* _ACTIVITY_
Write each entry out again exactly, with nothing omitted.
(DATASET EXCERPTS Opens)
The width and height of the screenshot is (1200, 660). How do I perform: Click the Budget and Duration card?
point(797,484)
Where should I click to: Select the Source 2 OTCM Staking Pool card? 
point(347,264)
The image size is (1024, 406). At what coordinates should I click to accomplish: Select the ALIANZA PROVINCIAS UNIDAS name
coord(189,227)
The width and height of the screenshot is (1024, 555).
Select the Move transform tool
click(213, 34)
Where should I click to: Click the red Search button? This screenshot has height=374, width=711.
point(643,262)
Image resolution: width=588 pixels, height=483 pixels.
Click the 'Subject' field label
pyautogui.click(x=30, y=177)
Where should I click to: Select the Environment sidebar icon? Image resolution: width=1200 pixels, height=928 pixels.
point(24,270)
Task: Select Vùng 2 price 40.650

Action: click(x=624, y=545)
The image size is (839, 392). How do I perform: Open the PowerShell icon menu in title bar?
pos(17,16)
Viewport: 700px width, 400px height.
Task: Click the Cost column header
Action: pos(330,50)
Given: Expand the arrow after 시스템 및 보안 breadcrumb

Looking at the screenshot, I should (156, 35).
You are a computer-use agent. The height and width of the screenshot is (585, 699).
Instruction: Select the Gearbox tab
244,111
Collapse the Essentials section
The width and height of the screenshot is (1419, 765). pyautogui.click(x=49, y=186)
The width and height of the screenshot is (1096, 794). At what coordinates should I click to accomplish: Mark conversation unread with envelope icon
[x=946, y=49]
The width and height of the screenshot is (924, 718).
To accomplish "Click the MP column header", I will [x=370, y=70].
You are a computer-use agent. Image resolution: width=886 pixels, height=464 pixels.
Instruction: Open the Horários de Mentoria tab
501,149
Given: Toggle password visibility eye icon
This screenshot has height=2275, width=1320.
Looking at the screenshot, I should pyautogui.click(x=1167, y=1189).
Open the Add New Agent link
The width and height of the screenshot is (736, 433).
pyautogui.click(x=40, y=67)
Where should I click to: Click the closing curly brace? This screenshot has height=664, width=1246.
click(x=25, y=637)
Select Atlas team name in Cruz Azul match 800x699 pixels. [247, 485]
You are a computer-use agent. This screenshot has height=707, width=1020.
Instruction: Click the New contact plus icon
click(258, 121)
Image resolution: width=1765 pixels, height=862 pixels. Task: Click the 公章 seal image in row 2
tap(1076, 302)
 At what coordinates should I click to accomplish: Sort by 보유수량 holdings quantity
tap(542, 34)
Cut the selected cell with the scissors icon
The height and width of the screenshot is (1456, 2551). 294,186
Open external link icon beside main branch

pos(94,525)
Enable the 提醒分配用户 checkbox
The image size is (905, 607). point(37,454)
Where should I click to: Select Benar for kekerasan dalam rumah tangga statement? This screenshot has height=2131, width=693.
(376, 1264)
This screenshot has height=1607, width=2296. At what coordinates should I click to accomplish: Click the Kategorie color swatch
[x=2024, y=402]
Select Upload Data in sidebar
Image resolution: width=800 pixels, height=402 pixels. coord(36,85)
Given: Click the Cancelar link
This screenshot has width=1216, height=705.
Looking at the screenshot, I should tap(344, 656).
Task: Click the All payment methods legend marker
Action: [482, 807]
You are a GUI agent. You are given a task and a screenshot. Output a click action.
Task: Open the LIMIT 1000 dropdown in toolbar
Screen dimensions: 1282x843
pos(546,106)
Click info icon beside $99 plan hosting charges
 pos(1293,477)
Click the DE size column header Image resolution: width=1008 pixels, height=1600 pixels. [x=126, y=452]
(DATASET EXCERPTS Closes)
* _TASK SOLUTION_
The width and height of the screenshot is (1200, 660). How do I perform: Click the Budget and Duration card?
point(797,484)
Where should I click to: Select the Source 2 OTCM Staking Pool card? 
point(347,264)
The image size is (1024, 406). At what coordinates should I click to accomplish: Select the ALIANZA PROVINCIAS UNIDAS name
coord(189,227)
The width and height of the screenshot is (1024, 555).
Select the Move transform tool
click(213, 34)
Where should I click to: Click the red Search button? This screenshot has height=374, width=711.
point(643,262)
Image resolution: width=588 pixels, height=483 pixels.
Click the 'Subject' field label
pyautogui.click(x=30, y=177)
Where should I click to: Select the Environment sidebar icon? Image resolution: width=1200 pixels, height=928 pixels.
point(24,270)
Task: Select Vùng 2 price 40.650

Action: click(x=624, y=545)
The image size is (839, 392). How do I perform: Open the PowerShell icon menu in title bar?
pos(17,16)
Viewport: 700px width, 400px height.
Task: Click the Cost column header
Action: pos(330,50)
Given: Expand the arrow after 시스템 및 보안 breadcrumb

Looking at the screenshot, I should (156, 35).
You are a computer-use agent. The height and width of the screenshot is (585, 699).
Instruction: Select the Gearbox tab
244,111
Collapse the Essentials section
The width and height of the screenshot is (1419, 765). pyautogui.click(x=49, y=186)
The width and height of the screenshot is (1096, 794). At what coordinates should I click to accomplish: Mark conversation unread with envelope icon
[x=946, y=49]
The width and height of the screenshot is (924, 718).
To accomplish "Click the MP column header", I will [x=370, y=70].
You are a computer-use agent. Image resolution: width=886 pixels, height=464 pixels.
Instruction: Open the Horários de Mentoria tab
501,149
Given: Toggle password visibility eye icon
This screenshot has height=2275, width=1320.
Looking at the screenshot, I should pyautogui.click(x=1167, y=1189).
Open the Add New Agent link
The width and height of the screenshot is (736, 433).
pyautogui.click(x=40, y=67)
Where should I click to: Click the closing curly brace? This screenshot has height=664, width=1246.
click(x=25, y=637)
Select Atlas team name in Cruz Azul match 800x699 pixels. [247, 485]
You are a computer-use agent. This screenshot has height=707, width=1020.
Instruction: Click the New contact plus icon
click(258, 121)
Image resolution: width=1765 pixels, height=862 pixels. Task: Click the 公章 seal image in row 2
tap(1076, 302)
 At what coordinates should I click to accomplish: Sort by 보유수량 holdings quantity
tap(542, 34)
Cut the selected cell with the scissors icon
The height and width of the screenshot is (1456, 2551). 294,186
Open external link icon beside main branch

pos(94,525)
Enable the 提醒分配用户 checkbox
The image size is (905, 607). point(37,454)
Where should I click to: Select Benar for kekerasan dalam rumah tangga statement? This screenshot has height=2131, width=693.
(376, 1264)
This screenshot has height=1607, width=2296. At what coordinates should I click to accomplish: Click the Kategorie color swatch
[x=2024, y=402]
Select Upload Data in sidebar
Image resolution: width=800 pixels, height=402 pixels. coord(36,85)
Given: Click the Cancelar link
This screenshot has width=1216, height=705.
Looking at the screenshot, I should tap(344, 656).
Task: Click the All payment methods legend marker
Action: [482, 807]
You are a GUI agent. You are given a task and a screenshot. Output a click action.
Task: Open the LIMIT 1000 dropdown in toolbar
Screen dimensions: 1282x843
pos(546,106)
Click info icon beside $99 plan hosting charges
 pos(1293,477)
Click the DE size column header Image resolution: width=1008 pixels, height=1600 pixels. [x=126, y=452]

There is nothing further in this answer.